Opinion
March 9, 1942.
Samuel Mann, for the petitioners.
Walter Avery, for Patsy Sartino, individually and as executor, etc., respondent.
Barry, Wainwright, Thacher Symmers [ Howard B. Nicnols of counsel], for The American Society for the Prevention of Cruelty to Animals and The American Humane Association, respondents.
Charles A. Taussig, for the Bowery Mission, respondent.
Cadwalader, Wickersham Taft [ Wm. D. McCain of counsel], for the Community Service Society of New York, respondent.
Gould Wilkie, for the National Society for the Prevention of Blindness, Inc., respondent.
Gifford, Woody, Carter Hays, for the National Audubon Society, respondent.
Matthew B. Sentner, for the New York Association for the Blind, respondent.
Rounds, Mead Wolfson, for the New York Women's League for Animals, respondent.
John J. Bennett, Jr., Attorney-General, for the State of New York.
In this construction proceeding the sole question presented is whether the executor of the estate of a deceased husband may assert the husband's right as survivor of his wife to claim partial invalidity of the gifts to charity under deceased wife's will on the ground that the gift to charity is in excess of the limit prescribed by section 17 of the Decedent Estate Law. The husband committed suicide within an hour after he had caused the death of deceased. Question may arise whether any benefit may devolve upon or through the husband of deceased if he was guilty of a felonious killing ( Riggs v. Palmer, 115 N.Y. 506), but such question will never arise unless the court holds that the husband's executor may now challenge the validity of the charitable gift under deceased's will.

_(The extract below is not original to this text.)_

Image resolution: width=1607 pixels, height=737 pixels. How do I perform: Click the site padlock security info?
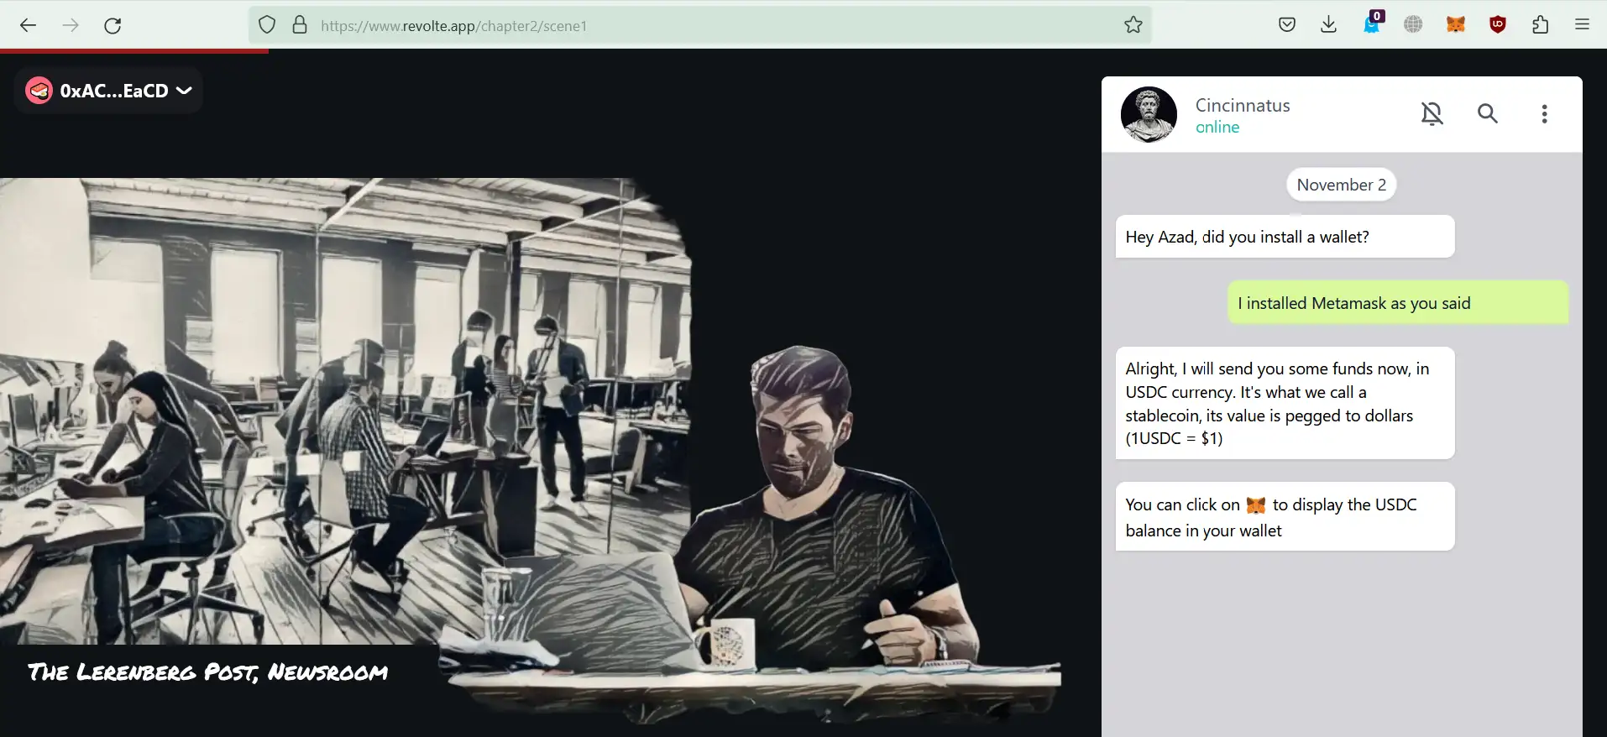[300, 25]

In situations where members of the group entitled under section 17 of the Decedent Estate Law to challenge the extent of a charitable gift had opportunity personally to exercise that right and failed to do so it has been held generally that the right is waived for good and that the legal representatives of such a person may not exercise it in behalf of the estate of such a person. In the present case it might perhaps be argued that the now deceased husband should be held to have elected not to exercise his rights under section 17 of the Decedent Estate Law because he chose by his own act to terminate his life and hence terminate voluntarily his opportunity to elect. But the question will some day be presented of deaths in a common disaster of a testator whose will contravenes the statute and of a person entitled to challenge such a will. It may well happen in such a disaster the survivorship of the person entitled to the right of election may be established beyond question but the proof might well establish also the fact that such survivor could not perform any conscious act before his own death. In such a situation the case will be squarely presented whether or not the privilege to contest the gift under a will is or is not purely personal to the member of the class entitled to make the contest. If as may be the case here the deceased husband was insane and was, therefore, not chargeable with the felonious killing of his wife, his suicide while insane might be held to be on a parity with the suppositious case just mentioned.
Because of that possibility the court deems the question is here present in this record whether the right is purely personal. The court holds that it is. The representative of a deceased member of the class entitled under section 17 of the Decedent Estate Law to elect against the will of another normally has only an obligation to enforce the property rights of his deceased and to administer the assets owned by that deceased. The privilege conferred by section 17 of the Decedent Estate Law is of such a nature that it should be narrowly restricted. Many instances exist of gifts exceeding the limit under the statute being wholly validated by inaction of the persons in the privileged class. Such inaction may be due to many motives of a purely personal nature. Gifts to charity are not frowned upon. There is no public interest against them. There is no public policy which voids the gift because of the excess. All that the statute provides is that when one of the privileged class asserts that the gift is in excess of the statutory limit such a challenge on proper proof will result in a diminution of the gift. The statute confers only a personal individual right. It does not establish ipso facto a property right in the excess which would pass as a chose in action to the representative of a deceased member of the favored class. This construction is in accord with the history and the spirit of the statute and with the discussions of the courts which have dealt with it. ( Amherst College v. Ritch, 151 N.Y. 282; Matter of Hills, 264 id. 349; Matter of De Lamar, 203 A.D. 638; Matter of Armstrong, 160 Misc. 806; Matter of Froman, 165 id. 400; Matter of Donnelly, 172 id. 107.)
Submit, on notice, decree construing the will accordingly.